On Oct. 7, 2001, detachments of Army Special Forces soldiers dropped into Afghanistan to launch the first counterattack against terrorist forces following 9/11.
Two days after Operation Enduring Freedom’s anniversary, Army Chief of Staff Mark Milley brought attention to the ongoing conflict in a speech Tuesday at the AUSA annual meeting in Washington.
“Amid all the headline news, it seems like we hardly notice we are still a nation at war in some places, and in others we are preventing war,” Milley said. “Seventeen years later, we have suffered about 58,000 killed and wounded, most of them Army soldiers, in a war that continues."
There are still 180,000 soldiers deployed in 140 countries, and as the Army prepares to make a shift from counterinsurgency options to more conventional wars, the number shows no sign of coming down.
“We give meaning to their sacrifice if we ensure those who follow in their footsteps are prepared for the challenges again,” he said.
In his fourth and final year at the Army’s top officer, Milley has been taking stock of the Army’s progress and looking ahead.

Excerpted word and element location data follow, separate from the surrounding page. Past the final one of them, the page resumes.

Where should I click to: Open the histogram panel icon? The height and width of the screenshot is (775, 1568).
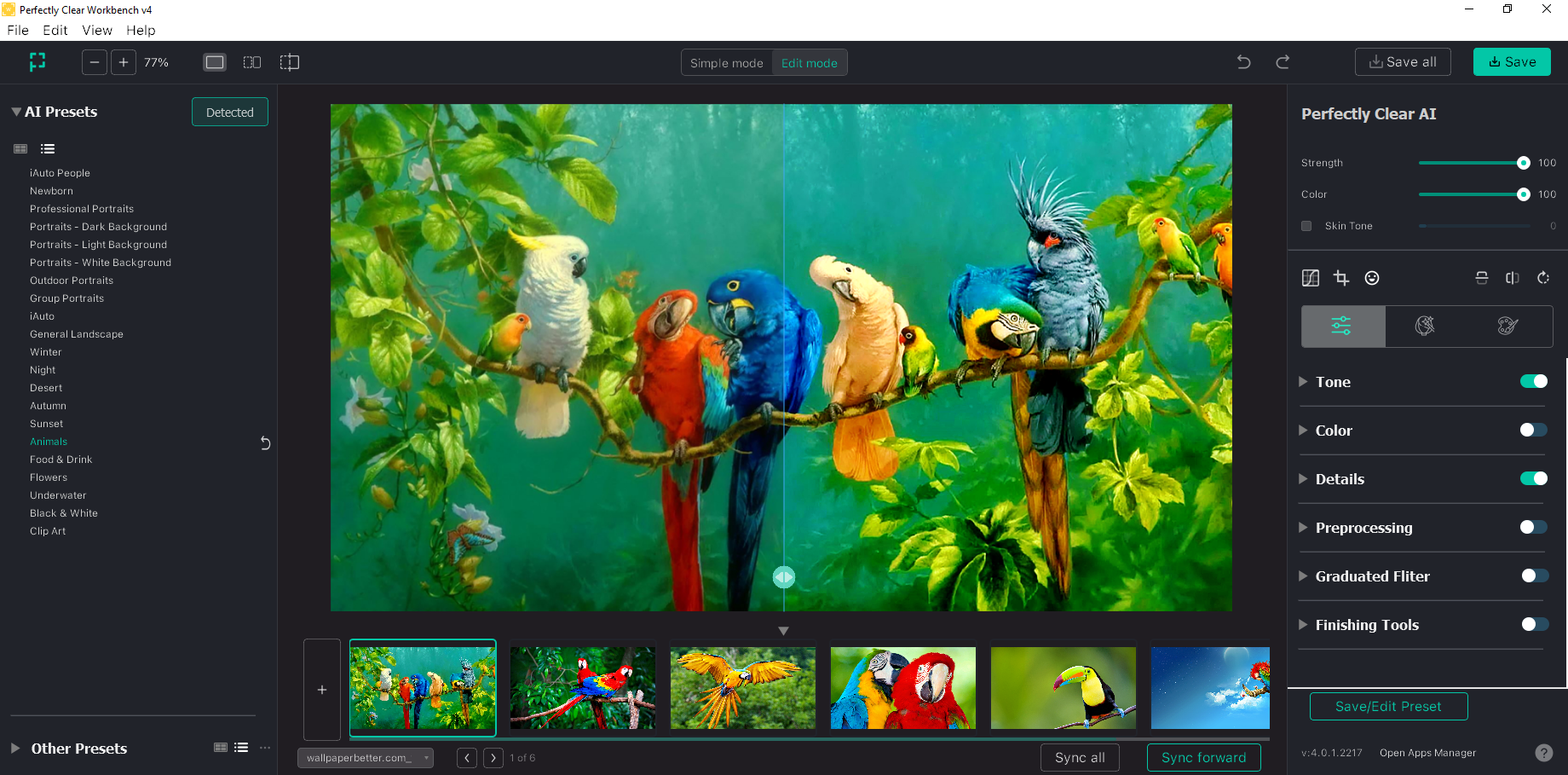[x=1311, y=278]
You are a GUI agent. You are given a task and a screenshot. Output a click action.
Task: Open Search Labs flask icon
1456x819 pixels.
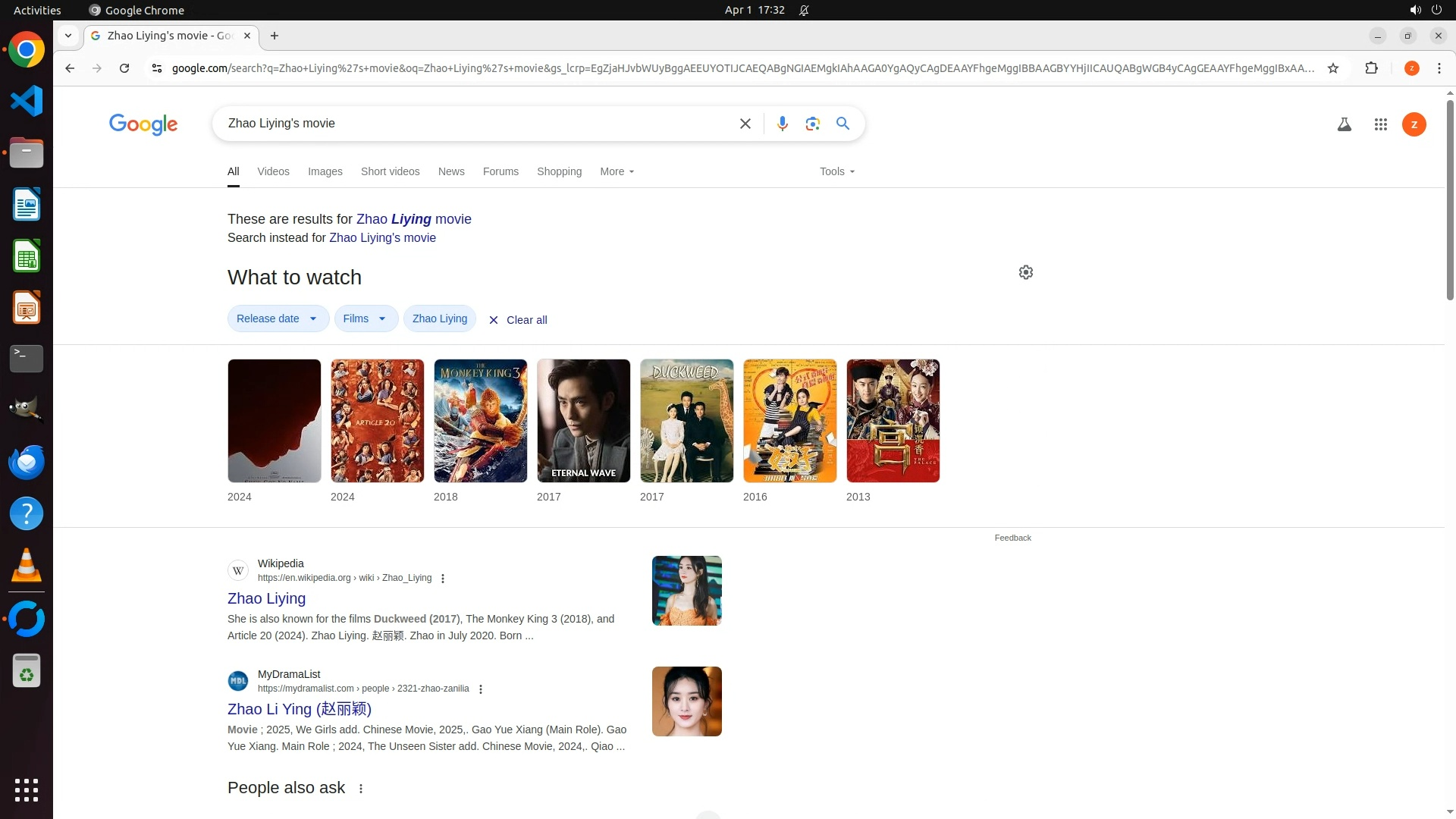tap(1344, 124)
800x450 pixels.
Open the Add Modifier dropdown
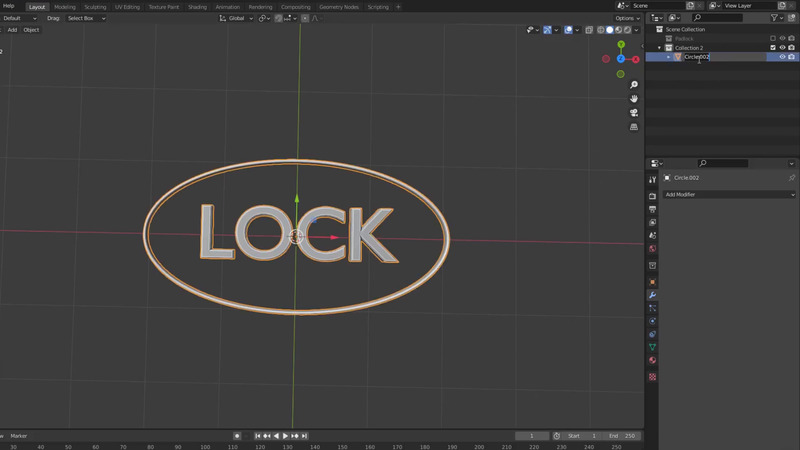tap(729, 195)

"America’s Army is on the mend after nearly two continuous decades of operations,” he said, with steady funding, an end strength push that could get units to 105 percent manning levels by 2023 and a new modernization command that will upgrade weapons, vehicles and equipment from nearly top to bottom.
Despite what some have thought, he said, future wars won’t be short or easily fought by air power from long distances.
“The faint clouds of a coming storm are visible on the horizon,” he said, with Russia and China bolstering their militaries and looking to expand their economic influence.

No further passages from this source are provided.